The presence of pleural effusion was recorded on the record form. Each zone was accurately scanned, with both longitudinal and transversal scanning sections, and scored according to the highest score obtained in that area. Total LUS score was obtained by summing up the scores obtained for each area. As previously reported, the left anterior inferior area was not considered due to likely issues about scoring reliability in that area related to the presence of the heart. Thus, total score was derived from 11 areas (range 0–33) [33].
For each LUS we evaluated total score, bilateral involvement, evidence of pleural line abnormalities, subpleural nodules, consolidations (i.e. with major axis > 1 cm).
Lung CT imaging-CT scanning protocol
High resolution chest CT (HRCT) was performed using a 64-MDCT Brilliance scanner (Philips Medical System, Netherlands). The parameters used for the scanning protocols were as follows: patients in the supine position; end-inspiratory acquisition; tube voltage, 120–140 kVp; automatic tube current modulation: 100–300 mAs; pitch, 0.5; and section thickness after reconstruction, 1.25 mm. Unenhanced CT scans were obtained for all patients.

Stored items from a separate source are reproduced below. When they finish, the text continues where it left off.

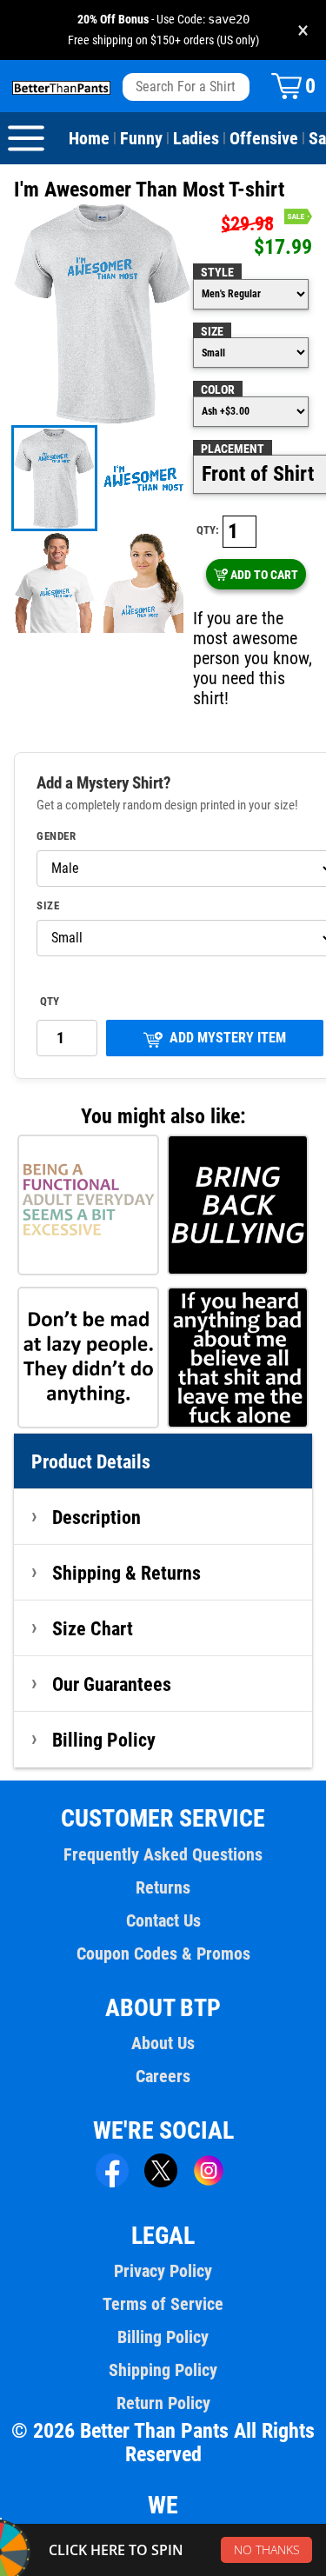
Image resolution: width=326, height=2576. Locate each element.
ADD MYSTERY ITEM (228, 1037)
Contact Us (163, 1920)
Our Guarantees (111, 1684)
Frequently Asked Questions (163, 1854)
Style (217, 272)
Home (89, 138)
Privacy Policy (163, 2270)
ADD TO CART (264, 575)
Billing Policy (104, 1739)
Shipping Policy (163, 2370)
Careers (163, 2076)
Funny (141, 138)
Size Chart (92, 1628)
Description (96, 1517)
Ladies (196, 138)
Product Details (90, 1461)
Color (218, 389)
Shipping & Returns (126, 1572)
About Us (163, 2043)
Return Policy (163, 2403)
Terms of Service (163, 2303)
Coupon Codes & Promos (163, 1953)
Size (212, 331)
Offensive (264, 138)
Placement (232, 449)
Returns (163, 1887)
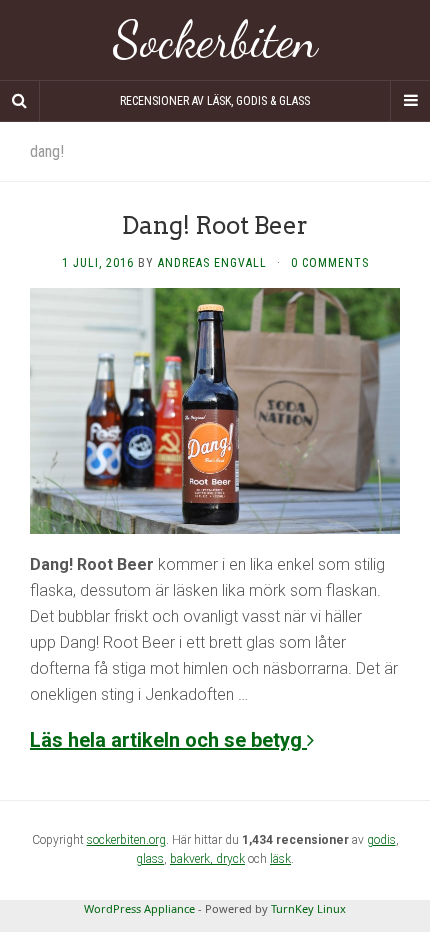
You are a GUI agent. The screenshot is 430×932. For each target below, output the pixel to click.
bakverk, (193, 859)
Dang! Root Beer (215, 225)
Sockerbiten (215, 40)
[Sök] (20, 101)
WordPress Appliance (139, 908)
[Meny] (410, 101)
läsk (280, 859)
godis (381, 840)
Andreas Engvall (212, 263)
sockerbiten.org (126, 840)
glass (150, 859)
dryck (230, 859)
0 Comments (330, 263)
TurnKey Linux (308, 908)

CT scans were independently reviewed by two expert radiologists, blinded to clinical data. They firstly assessed the presence of lung residual abnormalities due to COVID-19 pneumonia (ground-glass opacities, consolidation, thickening of pleural septa, parenchymal bands) and in particular of fibrotic-like changes, defined as traction bronchiectasis, parenchymal bands and/or honeycombing, according to a previous study by Han et al. [12]. Secondly, to quantify the involvement of the lung, we used a semi-quantitative CT score system, currently used in COVID-19 literature [34], assigning a score from 0 to 5 to each pulmonary lobe, depending on the extension of pulmonary abnormalities (regardless the type of alteration): 0, no lesion; 1, < 5%; 2, 5–25%; 3, 26–49%; 4, 50–75%; 5, > 75%.
Statistical analysis
Categorical variables were reported as counts (percentages) whereas continuous variables were reported as mean (standard deviation) or median (interquartile range, IQR), as appropriate. Univariate and multivariate logistic regression analysis was performed to assess the association between LUS score, presence of symptoms and DLCO 6 months after hospital discharge and CT scan fibrotic-like changes. Only those variables statistically significant at univariate analyses were considered in multivariate models. A second univariate and multivariate logistic regression analysis was performed to assess the value of some predefined baseline factors (age, sex, worst PaO2/FiO2, ventilator support, worst C reactive protein (CRP) value, worst D-dimer value and worst LUS score during hospitalization) to predict fibrotic-like changes on 6-month CT scan. Results were expressed as odds ratio (OR) with their 95% confidence intervals (CI). P values lower than 0.05, two sided, were considered statistically significant. All the statistical analyses were conducted with the statistical software SAS (release 9.4, SAS Institute, Inc., Cary, North Carolina).
Results
Seventy-four patients were enrolled in the study. Median time point for follow-up evaluation was 195 days for clinical visit and LUS (IQR 184–210), 198 days for CT scan (IQR 183–211) and 202 days for pulmonary function tests (IQR 187–215).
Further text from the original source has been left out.